By TANIA WITHERS
Everyone has a story, and every story is different, so here is mine!
My name is Tania and I just turned 40. Twenty nine years ago, I was diagnosed with type 1 diabetes. I found this really difficult as I was just about to leave primary school for high school, and I just wanted to be like everyone else.
So to be like everyone else, I would pretend that I didn’t have diabetes, eat badly, not take my insulin or do regular blood tests. This did immense damage to my body. Skip forward thirteen years to then find that this damage was irreversible to my eyes.
I was 24, had my life ahead of me and the world at my feet, should have been going out enjoying myself with my friends, but constantly found myself in doctor’s waiting rooms. I had many bouts of laser treatment on my right eye, many surgeries, to then have this all fail and become totally blind in that eye because I had not acted soon enough.
Three months later the same thing happened to my left eye and I was thrown into a world of total blackness. In that one year I had eleven surgeries on my eyes, one gall bladder removed, had to give up my two jobs, my licence, and my independence.

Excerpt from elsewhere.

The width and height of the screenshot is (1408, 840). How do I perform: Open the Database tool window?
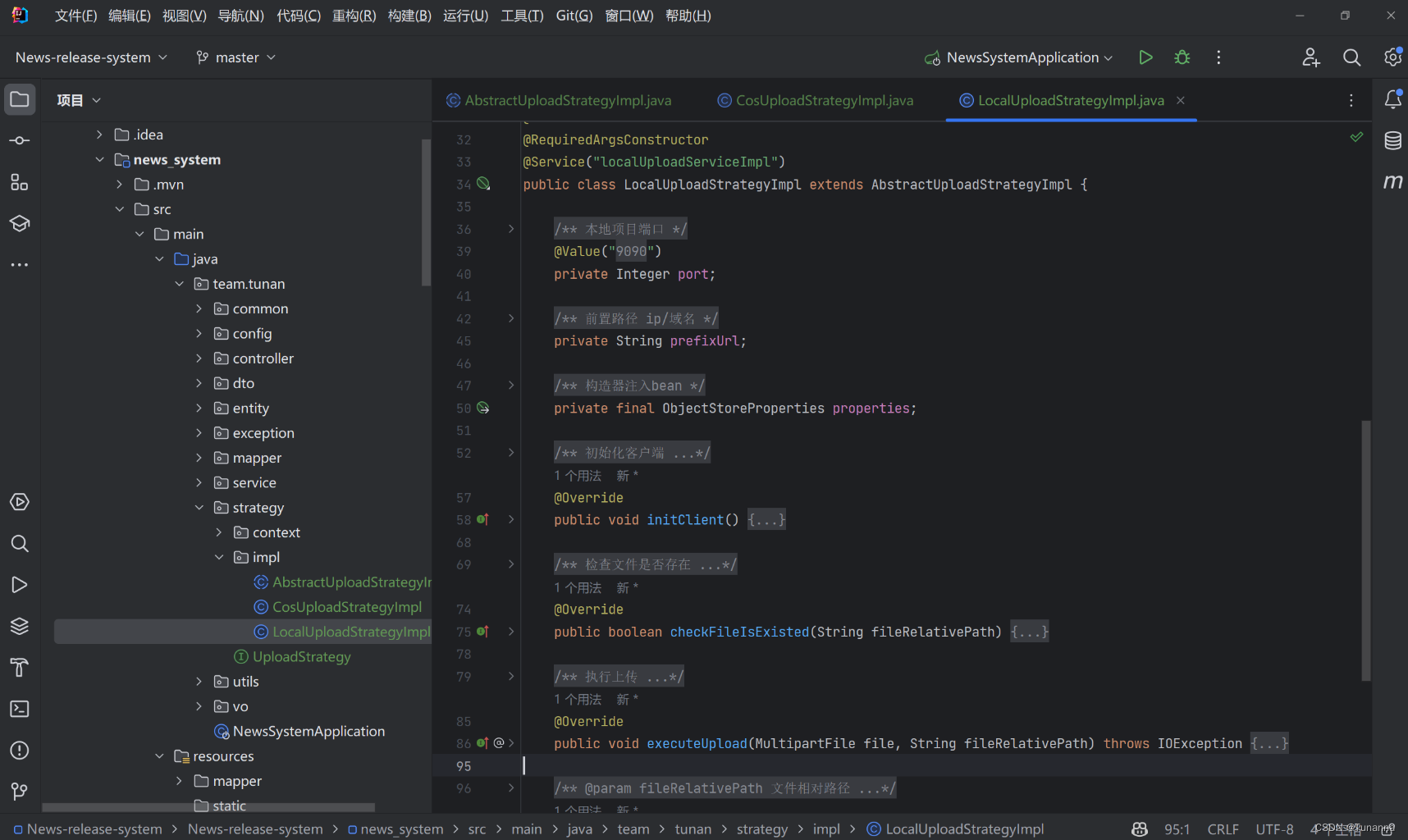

The last sixteen years I have been on a roller coaster ride of ups and downs, trying to piece my life back together. In the beginning I was helpless, hopeless and could not see a way forward, until I realised that I couldn’t listen to daytime television for the rest of my life. I got in touch with Vision Australia and RVIB at the time, and started to regain some form of confidence and independence, through learning how to use a cane to get myself around, then computer lessons, using a computer that has talking software, to finally getting a guide dog to then gaining some part-time employment.